The first lengthy portion consists of first-person accounts of setting up D&Q, finding money and staff, and, of course, cartoonists. There are many descriptions of babies and toddlers playing amongst teetering piles of books: D&Q prides itself on being one of the catalysts that brought women so wholeheartedly into the comics scene.
The second half showcases some of the names they’ve published over the quarter-century. I have to say that some of the best known names, like Joe Matt, Peter Bagge and Seth leave me pretty cold, and although Julie Doucet and Lynda Barry are names I became familiar with in the very early days of my own forays into comics, they’re not really my thing any more.
But there is still plenty that I found exciting, not least the discovery of Geneviève Castrée, whose work is right up my street:
One strange side-effect of this volume’s heft is that when you experience that little downcast moment as you approach the last section of a really good book, you realise that in fact, there are still 200 pages left.
While I was grunting and sweating under the weight of my luggage, it turns out that my husband was also lugging some pretty solid gifts, as well. We are united in our lack of practicality.
My presents from him included The Sculptor by Scott McCloud, itself almost 500 pages. Of course, the irony of a good graphic novel is that you race through what must have taken the artist a year or more to draw, and I did get through this in a single evening. I hadn’t previously considered buying it, but I was absorbed and found it a very enjoyable read.
Also under the tree was volume 1 of Sunny, by Taiyo Matsumoto. Volume 5 had been in the mixed bag of goodies that was my prize for the Thought Bubble comics competition, and while I hadn’t come across this Japanese artist before, I instantly fell deeply and irrevocably in love.
(I kind of saw this gift coming, thanks to my husband’s arch questions on the lines of ‘You know that book you really liked? What was it called?’ in the weeks before Christmas – not that I am complaining; it’s the perfect gift).
I can’t state enough how perfect this series is, in style and content both. You read in the Japanese manner, back cover to front, and right to left across the pages, and subtly, in tiny details, the stories of kids in a children’s home unfold.
Not much happens, but the little things that do happen are just the sort of incidents that loom large in a child’s memories and imagination. Honestly, it’s breath-taking, really something to aspire to. I’m probably going to have to buy all the rest in the series.
Finally, talking of Japanese graphic novels, I’m going to mention Just So Happens by Fumio Obata. This came out some time ago and I read it then, but Fumio came and spoke at a recent Cartoon County, the Brighton-based comic artists’ meet-up.
I loved it before and I love it just as much on rereading, and having listened to Fumio speaking a bit about it. I found myself gazing at the pictures for ages: they are so skilled and beautiful (that’s not one of them below: that’s my far less skilled and beautiful sketch of Fumio during his talk).

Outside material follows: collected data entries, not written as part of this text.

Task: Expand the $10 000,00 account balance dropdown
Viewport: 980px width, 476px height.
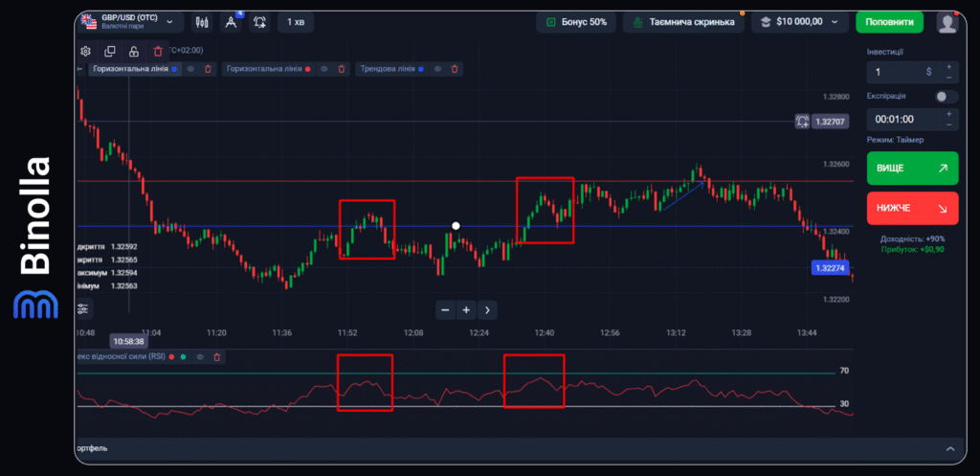Action: (x=800, y=21)
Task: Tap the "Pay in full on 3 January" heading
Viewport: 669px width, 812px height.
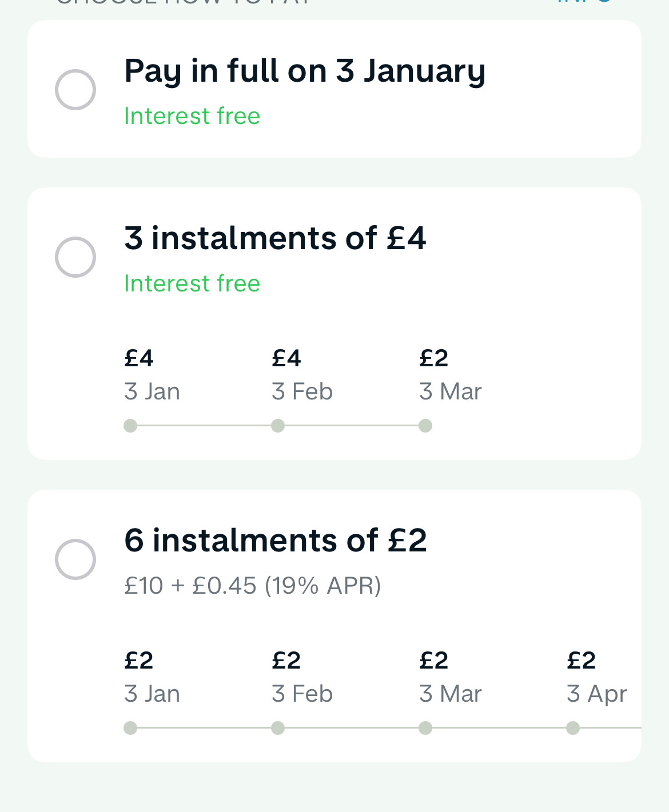Action: tap(304, 71)
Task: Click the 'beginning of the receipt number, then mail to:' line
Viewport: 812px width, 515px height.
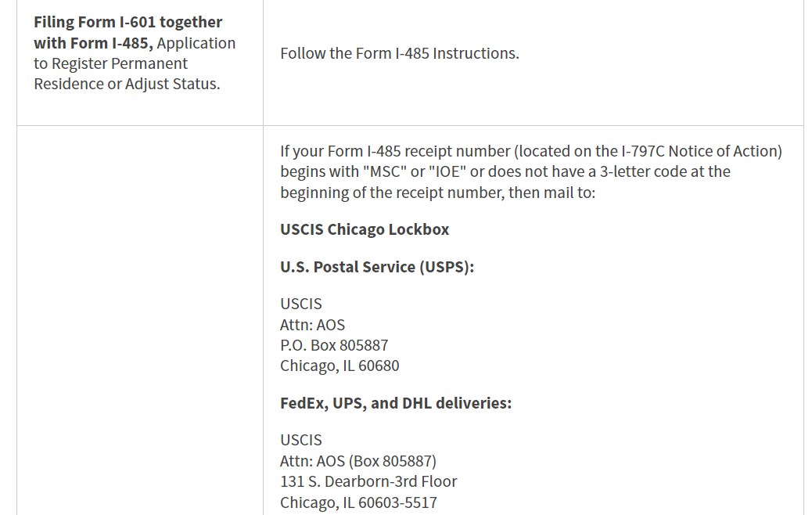Action: click(x=437, y=193)
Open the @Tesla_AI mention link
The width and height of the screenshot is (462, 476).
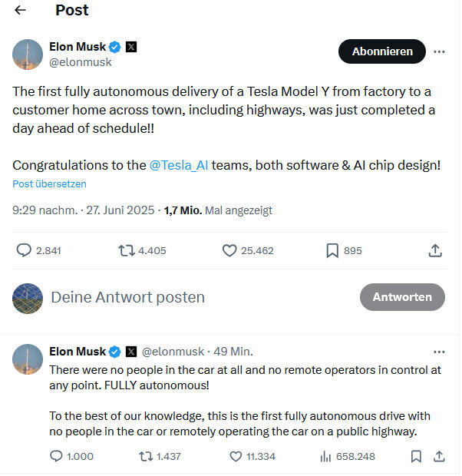pyautogui.click(x=179, y=165)
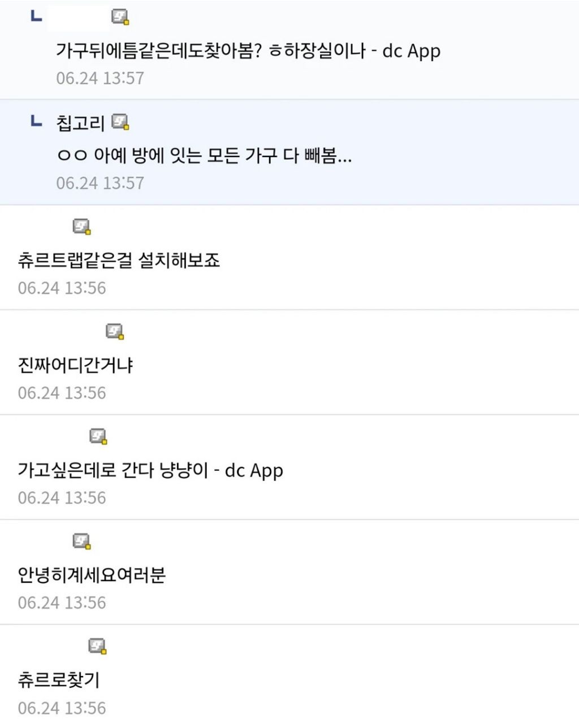Click the reply arrow before the 칩고리 nickname
Screen dimensions: 579x728
[x=36, y=121]
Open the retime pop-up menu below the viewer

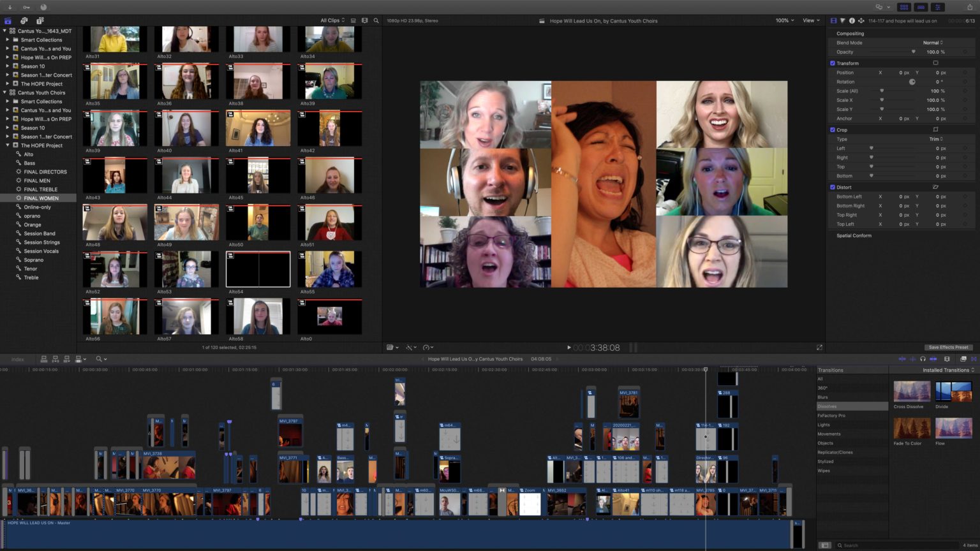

It was very interesting to hear that he’d been reluctant to trade on the one big thing about himself, the fact of being a Japanese person living abroad, but that eventually he’d decided that was the most authentic and compelling experience he had to draw from.
Similarly, he’s recently been drawing around the Fukushima disaster. Along with other strips that deal with the terrible and yet fascinating things in life, this does lead to a very peculiar train of thought. On the one hand I curse my nice stable lifestyle, which gives me no injustices to rail against or campaigns to turn my pen to the aid of – while on the other hand I am, of course, exceptionally grateful not to be experiencing hard times.
Fumio also said that he’d entered the Cape/Comica/Observer Graphic Short Story competition four times, being shortlisted as a finalist twice. And that really shows how hard it is to win (although Just So Happens was published by Cape, so it did bring him to their attention).
I suppose it depends on your character whether you’d take that as an incentive to keep trying, or a sign that you should give up all together.
So, that’s what has kept me busy over Christmas: now how about you? Any good graphic novels under your tree?
The Drawn and Quarterly anthology is terrific, isn’t it?
Very inspirational on all sorts of levels! Also a great social history.